Q3 was the first time since 2009 where there was collective negative office absorption in a fiscal quarter in Boston, Cambridge and the suburbs. This has only happened previously during a recession or in the very early stages of an economic recovery, according to Colliers International Managing Director Aaron Jodka, who still noted strength in the overall market. Greater Boston’s universities are still pushing ahead with their respective real estate strategies, even if economic uncertainty lies ahead.
“We need to be nimble, we plan to stay nimble and we will react to any economic downturn,” said Suffolk University Senior Vice President of External Affairs John Nucci, who is speaking at Bisnow’s Boston Student Housing & Higher Education Summit Oct. 31. “But we have been through them before and will get through them in the future.”
Suffolk closed last month on a $63.5M deal to buy the Ames Hotel and turn it into housing for as many as 280 students. The downtown Boston university currently offers housing to about 30% of its undergraduate population, but the university wants that number to grow to 50%. Suffolk is focused on its residential mission and is even looking to neighborhoods farther from campus, but still connected by direct transit access, like East Boston on the Blue Line. The university is also after secondary real estate needs like a theater and assembly space, Nucci added.
Elsewhere in Boston, it is almost harder to find a college that isn’t embarking on some level of construction.
Boston College is in implementation mode on its 10-year Institutional Master Plan, which calls for $800M in construction and renovation of academic buildings. MIT’s Kendall Square Initiative has made the university a leading landlord of office, retail and housing in one of the world's most sought-after life science markets. Harvard is moving forward with a 14-acre first phase of its Allston Enterprise Research Campus that will include 400K SF of office or labs, 250K SF of housing and 250K SF of hotel and conference space.
The higher education-backed development boom may be coming late in the cycle, but Nucci said universities are a safe bet when economic waters get choppy.
“We’ve been here for over 100 years and will be around for the next 100,” Nucci said. “In many ways, we see increases in enrollment at times of an economic downturn because people come in and realize it’s an opportunity to further their educational career.”

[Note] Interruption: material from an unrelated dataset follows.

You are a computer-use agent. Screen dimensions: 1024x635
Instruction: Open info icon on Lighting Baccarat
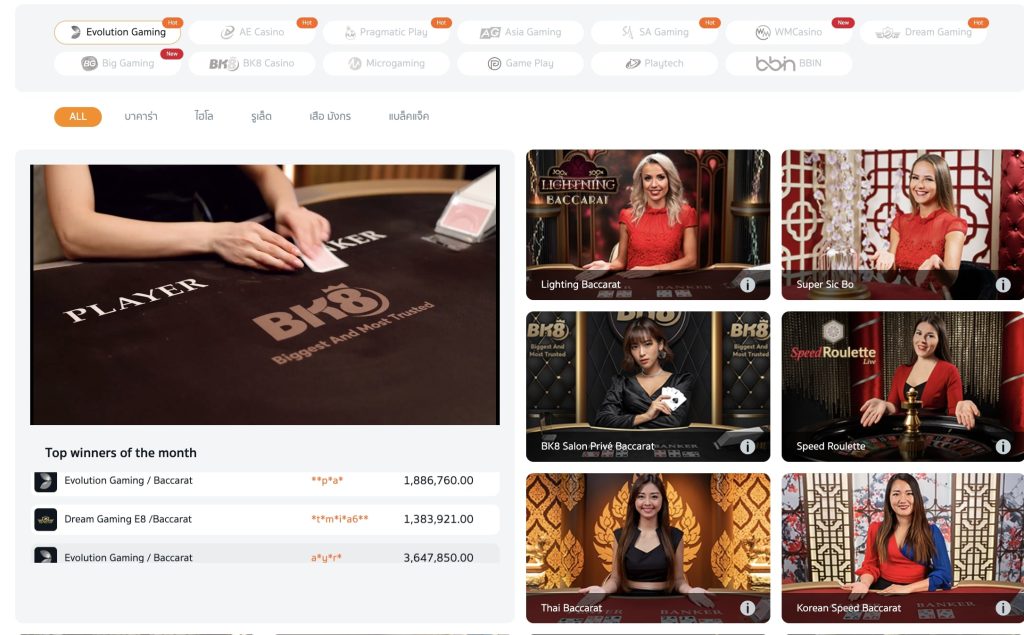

Developing near universities has become a key marketing tool this cycle, as projects from Kendall Square to Assembly Row in Somerville all cite their ease of commute to Harvard and MIT. But Harvard’s Allston push is one of the most-coveted development opportunities in Boston real estate circles.
Harvard has winnowed down a list of nine finalists to develop the first 14 acres in Allston, the Boston Globe reported: Bullfinch Cos. and Harrison Street; Carpenter & Co. and Longfellow Real Estate Partners; DivcoWest; HYM Investment Group; Lendlease Group; National Development and Alexandria Real Estate Equities; New England Development; Tishman Speyer and Bellco Capital; and Wexford Science & Technology and Accordia Partners.

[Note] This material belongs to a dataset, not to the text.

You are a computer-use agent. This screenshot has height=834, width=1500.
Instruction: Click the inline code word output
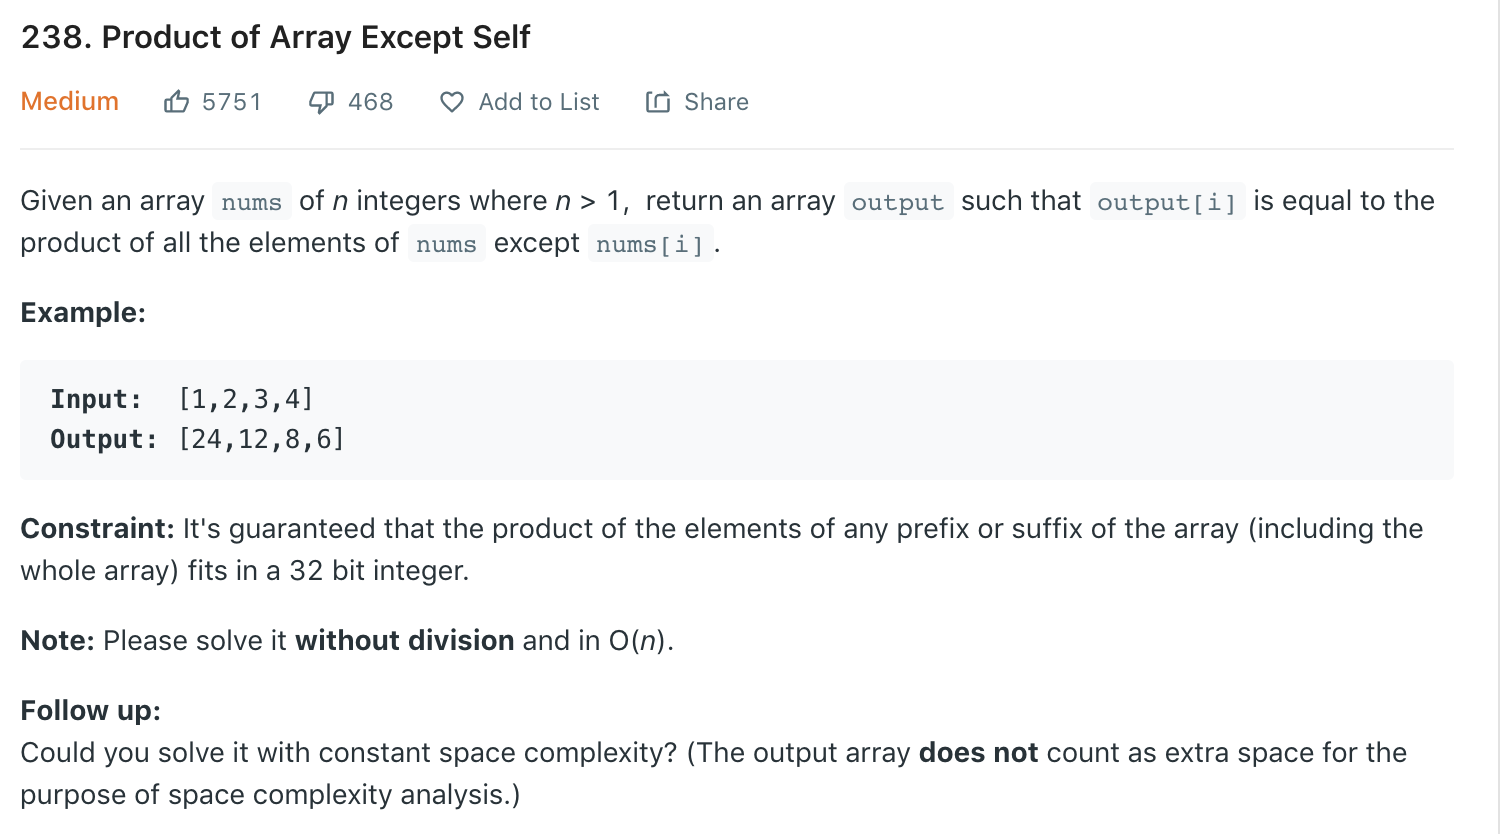[898, 202]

The plot is just the first piece of the nearly 150 acres Harvard owns near the Massachusetts Turnpike. Harvard has an overall 358-acre footprint in Allston. A winner of the initial Allston bid is expected to be announced by the end of this year.
Harvard's development push to create an innovation district makes sense to one developer already working on a ground lease with the university.
“Harvard is just discovering that, in order to grow and compete, they need to expand and be more active in life science,” said Berkeley Investments President Young Park, whose firm was tapped this summer to redevelop the nearly 500K SF warehouse Harvard has owned at 176 Lincoln St. since 2006.
While MIT’s Kendall Square Initiative may be ahead of Harvard’s Allston push, Park said Harvard’s combination of medical school, business school (already located in Allston) and growing school of engineering — on top of essentially a blank canvas to develop — gives developers like him plenty of reason to flock to the area.
“Harvard is a little late to the game but has enormous resources that haven’t been tapped,” he said. “That’s the exciting part of what’s happening in Allston: How can Harvard become the driver in this transformation of that whole area that could benefit both the university in its academic mission and financial viability, and also the city and other institutions?”
As to whether the development is coming too late in this economic cycle, Park said Boston’s research-based economy and hard science insulates it from downturns. While consumer goods developed in Silicon Valley might take a hit in down times when people are cutting costs, the research done in Boston’s burgeoning higher education-backed neighborhoods will still move forward.
“If you combine that with this whole notion of the aging population that will demand more medical and medical-related activities, I think Boston has a lot of resources that would potentially shield it from the wild gyration of a recessionary phase in the economy,” Park said.